DSC_0146BY BRIAN ASIIMWE OMODING  

(LLB 4) 

Well, at least we had very many holidays this semester, the longest being political. One more hurdle jumped, it seems, for His Excellency Yoweri Museveni after his victory.

Anyway, sometimes I wonder how anyone can have enough energy left after such a dreadful marathon to even think of running a country as its president.

Like many people, I guess, I wonder why Ugandans do it this way. It has nothing to do with the policies of the candidates, more with finding out what sort of person each one is.

But then they seem to want their chosen candidates to have lived a life without blemish. No peccadillos, no adolescent experiments, no switches of policy, no bad marriages, no scandals, and of course, no traces of any illness.

Yes, we both know that most of the greatest Ugandan presidents were either former rebels, naughty, or both, but they still want a candidate without a blemish from birth.

And yet I know, and they must know, that a man without blemish is not only likely to be a great bore but also someone who can have learnt little along the way. For it’s by suffering that we grow and by mistakes that we learn.
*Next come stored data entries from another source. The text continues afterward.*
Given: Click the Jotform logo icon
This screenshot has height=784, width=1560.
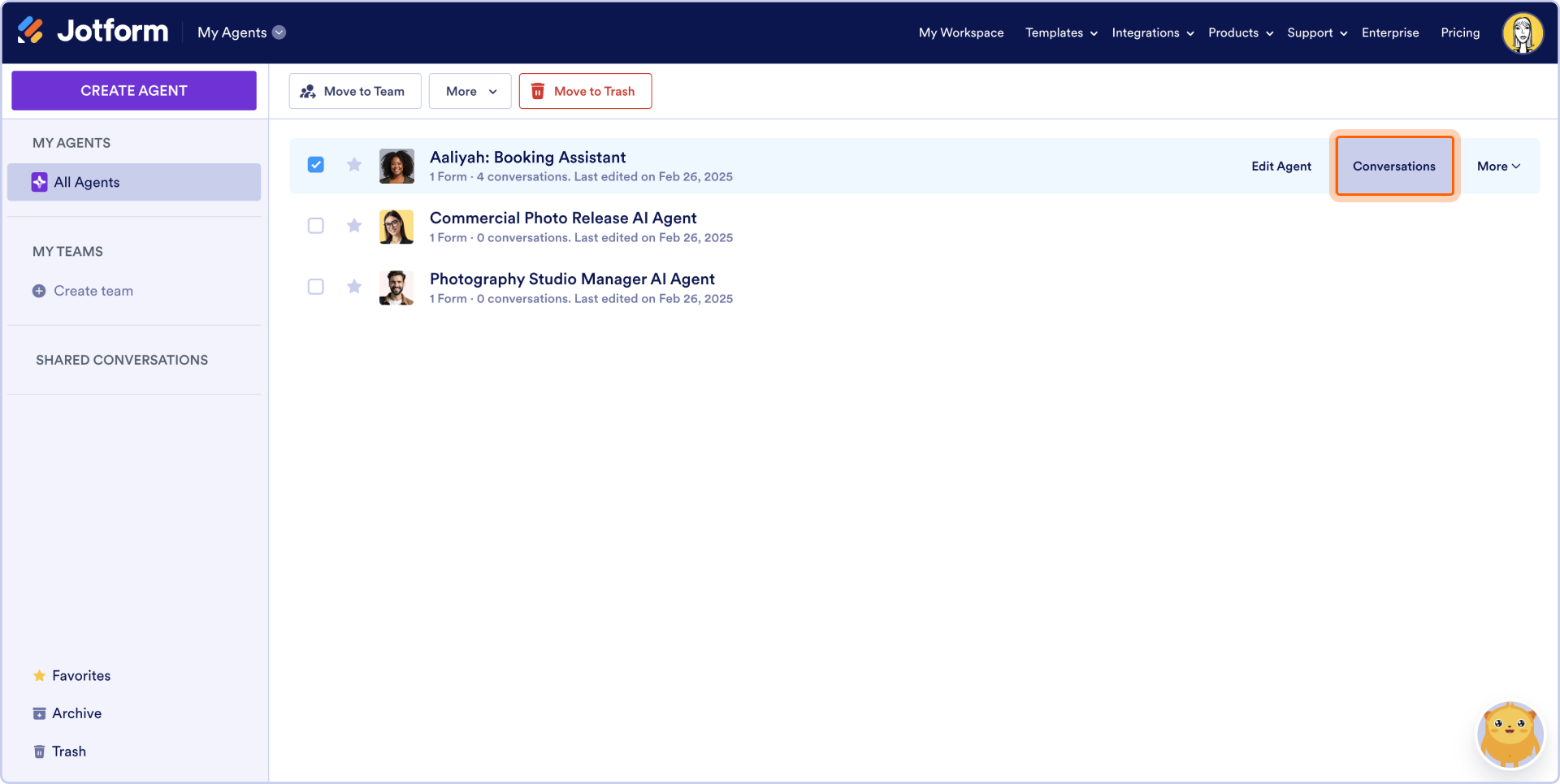Looking at the screenshot, I should [30, 31].
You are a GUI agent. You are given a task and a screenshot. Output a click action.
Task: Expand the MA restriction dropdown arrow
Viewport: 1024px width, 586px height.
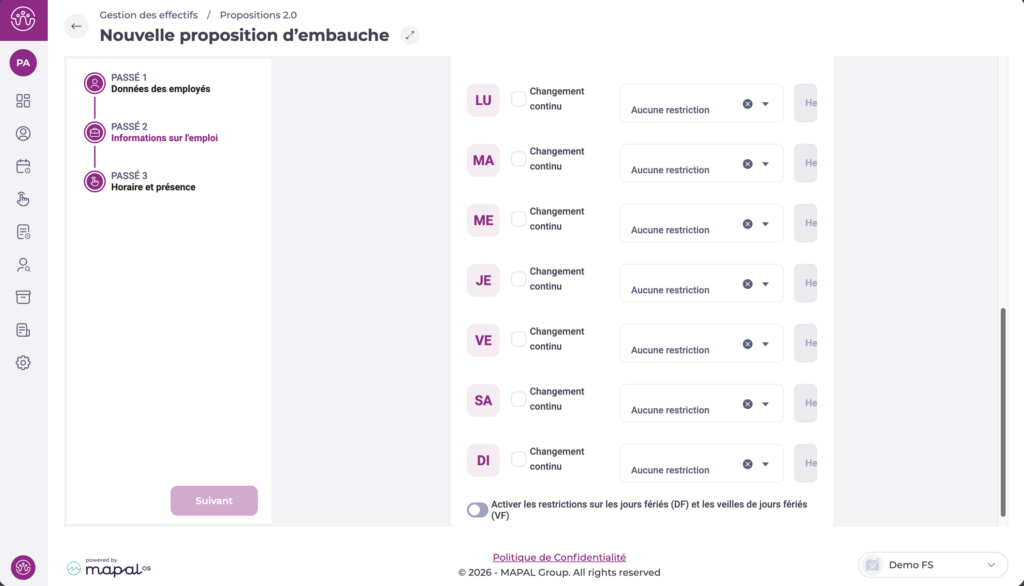(x=765, y=164)
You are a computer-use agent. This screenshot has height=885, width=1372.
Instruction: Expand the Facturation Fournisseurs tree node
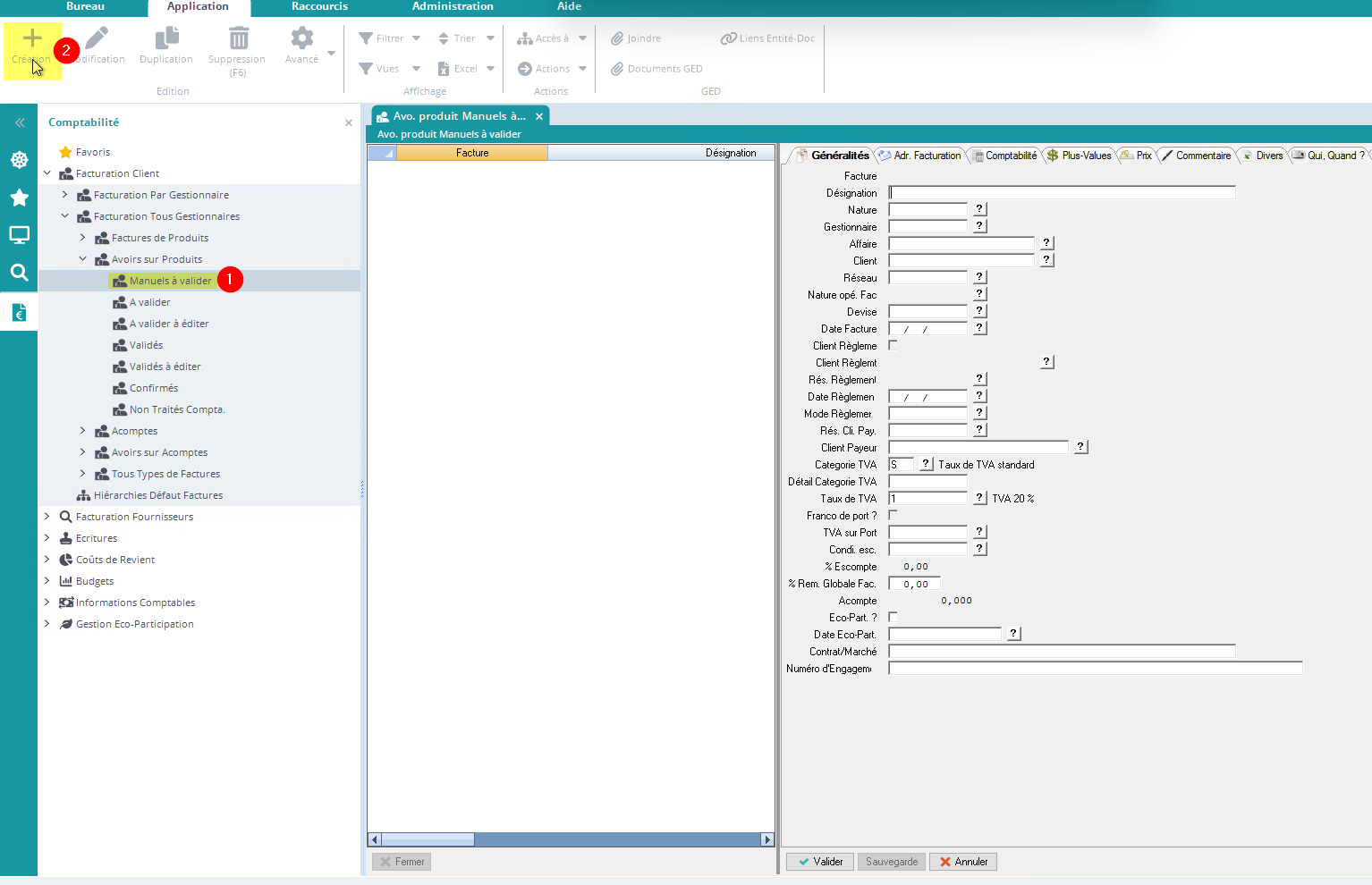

The other day I was asked to take part in a radio series. The idea was to ask a selection of people, one a week, to be interviewed about what they had learnt in life and how and when they learnt it. Flattered as ever by the attention of the media, I agreed to be one of those interviewed.

It was only after I had hanged up that I realized I wouldn’t be talking about high school, law and inspiration, that if I was going to do it honestly I would have to reveal my all, all the big mistakes, failures, the times I let people down or, God help me, deceived them and was found out, and sometimes not.

Will I, because it has not happened yet, dare be that honest? But if I don’t, I will have cheated again because that is how I really learnt, how we all learn, from our misdoing, even more than from our doings.

I already know that it is going to be a very good thing for me to do. Suddenly, too, I am beginning to understand what St. Paul meant when he said that it was in his weakness that he found his strength because then, as he put it, the power of Christ could find its way in.

He (St. Paul) was writing to the naughty and arrogant Corinthians, the yuppies of yesteryears, but the message is still true today. If you cannot own up to your failings, you won’t discover your strengths.

Why don’t our leaders do the same, be they in politics, public service, student leaders, or, dare I say it, the Church? It might actually be a good way of celebrating this Lenten season as a gift to those millions of learners who are not in school any more and who need to urgently discover their strength through their failings.